I have a database table that is a catalog of each day of business (DOB) for my 3 'stores' ranging over a year. Other than the Store ID and DOB, all other data here is irrelevant for this discussion.

The data entry of this table is not necessarily in chronological order; I may have entered data moving forward BUT may also have gone backwards in an effort to catch up historical info. Hence, there is no integrity or relationship between the Record ID and the DOB throughout this table.

Example: I entered all 31 days of January 2013 then entered all previous November 2012 data before entering Feb 2013 and then jumping back to Dec 2012.....so on and so forth.

What I want to do is find the earliest DOB for a particular Store ID and move forward to the most recent DOB for that Store ID and check whether I'm missing any dates between.

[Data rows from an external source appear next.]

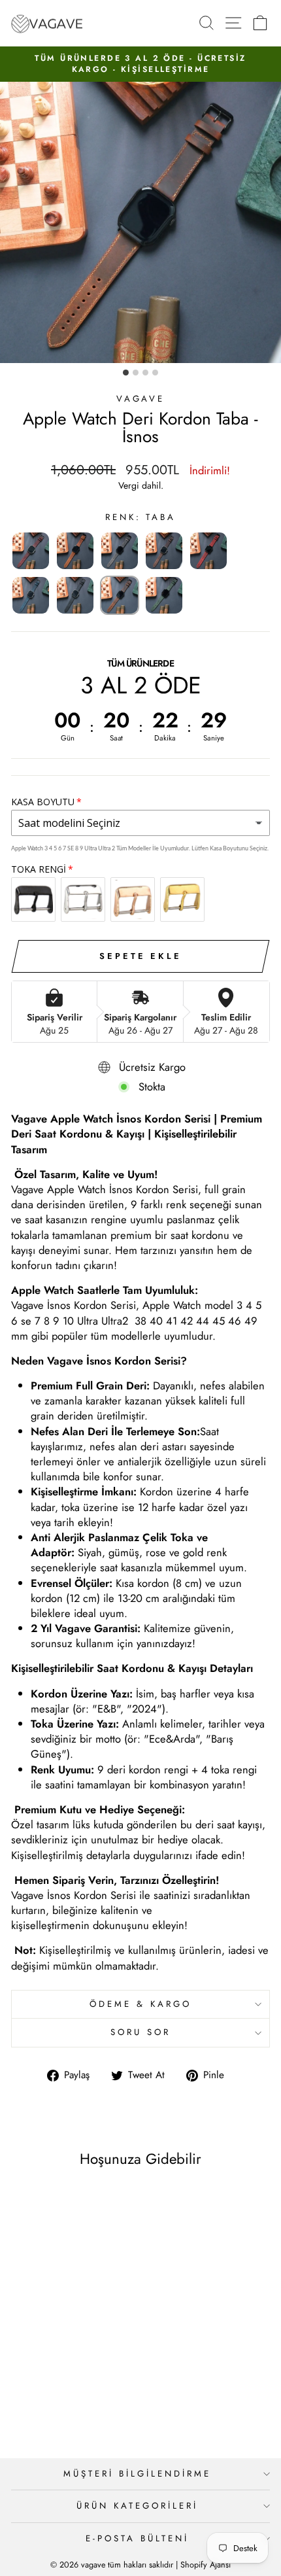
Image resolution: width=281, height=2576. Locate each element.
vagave (140, 398)
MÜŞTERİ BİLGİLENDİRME (136, 2473)
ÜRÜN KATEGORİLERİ (137, 2505)
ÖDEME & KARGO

Obviously I could do that visually for a week or a month but it becomes a bit harder when going thru a year or more.

I can't imagine repeatedly querying the DB table would be effective or efficient but I'm not sure on the logic in looping thru a datatable.

Can anybody give me a hand here? Appreciate your help.

Recommended Answers

All 16 Replies

Hey maj.

SELECT * FROM myTable
 WHERE StoreID = someid
 ORDER BY DOB

will return a recordset for a given store with DOB sorted from earliest to most recent. Don't forget to use parameterized queries.

It would help a lot to tell us what db you are using.
A couple things come to mind, which would work in MS SQL or MySQL, but not access and can't even tell if it would work on oracle.

Also, is this a one time thing or is it going to be run every x days (when you insert new month) ?

Edit: Does DOB contain only working days (Mon-Fri) or Saturday and Sunday are included? I'm guessing you are OK with checking the national holidays manually.

I'll give you the basic logic, which should work on all dbs, but the implementation will probably require some tweaking depending on what you write it for.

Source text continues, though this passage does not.